» **EXERCISE DATA**

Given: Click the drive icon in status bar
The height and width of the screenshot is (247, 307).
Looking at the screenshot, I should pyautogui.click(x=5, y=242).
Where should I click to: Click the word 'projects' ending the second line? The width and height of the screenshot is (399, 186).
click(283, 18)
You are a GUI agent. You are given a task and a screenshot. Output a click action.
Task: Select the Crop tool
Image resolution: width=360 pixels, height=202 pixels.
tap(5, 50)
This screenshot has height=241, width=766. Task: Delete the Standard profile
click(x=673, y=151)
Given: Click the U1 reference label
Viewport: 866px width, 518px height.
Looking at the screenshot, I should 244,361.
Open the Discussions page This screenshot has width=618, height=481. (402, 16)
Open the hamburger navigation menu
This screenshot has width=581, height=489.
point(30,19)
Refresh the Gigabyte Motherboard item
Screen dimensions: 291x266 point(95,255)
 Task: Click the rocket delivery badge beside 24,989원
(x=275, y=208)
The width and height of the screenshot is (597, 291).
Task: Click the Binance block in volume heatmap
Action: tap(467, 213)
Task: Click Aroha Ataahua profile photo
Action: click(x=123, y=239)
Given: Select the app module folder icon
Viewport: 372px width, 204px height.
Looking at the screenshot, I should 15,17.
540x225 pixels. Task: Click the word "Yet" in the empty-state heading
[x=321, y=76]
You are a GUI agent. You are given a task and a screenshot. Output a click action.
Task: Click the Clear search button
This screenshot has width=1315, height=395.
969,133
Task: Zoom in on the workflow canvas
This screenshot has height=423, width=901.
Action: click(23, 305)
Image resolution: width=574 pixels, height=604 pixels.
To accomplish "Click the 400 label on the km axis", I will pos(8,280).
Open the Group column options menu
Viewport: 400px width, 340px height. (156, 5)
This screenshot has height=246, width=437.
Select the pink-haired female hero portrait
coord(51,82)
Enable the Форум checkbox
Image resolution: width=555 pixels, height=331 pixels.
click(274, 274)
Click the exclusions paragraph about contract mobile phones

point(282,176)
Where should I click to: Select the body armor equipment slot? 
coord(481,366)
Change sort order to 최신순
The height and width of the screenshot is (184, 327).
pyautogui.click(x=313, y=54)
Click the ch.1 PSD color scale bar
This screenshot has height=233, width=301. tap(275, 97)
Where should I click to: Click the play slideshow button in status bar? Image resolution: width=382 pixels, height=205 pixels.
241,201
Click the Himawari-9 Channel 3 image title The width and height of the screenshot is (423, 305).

» **YOUR ASSIGNMENT**
Going through the listing above, copy out every line that has the string "icon".

» **RESULT OF THE TASK**
Given: Click the drive icon in status bar
Given: Select the app module folder icon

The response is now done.